J’ai beaucoup aimé ça change, de ce qu’on voit d’habitude et il y’avait une réel intrigue que j’ai aimé hâte de voire la suite !!!!

Val
17/02/2021 à 18:01

Dans ce genre de film, si les effets spéciaux sont mauvais, c'est difficile d'aimer ce film.
De plus. L'histoire est médiocre.
Trois étoiles?
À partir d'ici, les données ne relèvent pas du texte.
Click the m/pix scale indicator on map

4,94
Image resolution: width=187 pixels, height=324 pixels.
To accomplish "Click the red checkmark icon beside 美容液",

Pour moi il en vaut un grand max.

Craken
14/09/2020 à 19:46

Personnellement je pense qu'ils ont réussi à nous faire voir le folklore nordique d'un autre regard qu'avec les avengers et Thor, la le personnage et désorienté mais plus humains dans cette histoire et plus noir par ces émotions ce qui fait la force du film perso vivement la suite...........

Fouhead
05/09/2020 à 23:07

Film plutôt bien fait et bien filmé. Envie de voir la suite que va nous proposer le réalisateur...

The insider38
04/09/2020 à 09:35

Mouai... encore un film qui va donner une suite, fatiguant cette manière de vouloir à tout prix faire des franchises

Perdues à jamais
03/09/2020 à 17:11

Ces minutes passées à attendre que quelque chose se passe.
Vite vu, vite oublié !

Astor
03/09/2020 à 14:14

J'aime bien Ovredal mais là je botte en touche. J'ai trouvé ça très lent, manquant d'audace. Je me doute bien qu'il ne dispose pas d'un budget type blockbuster, mais là les effets spéciaux sont très cheap.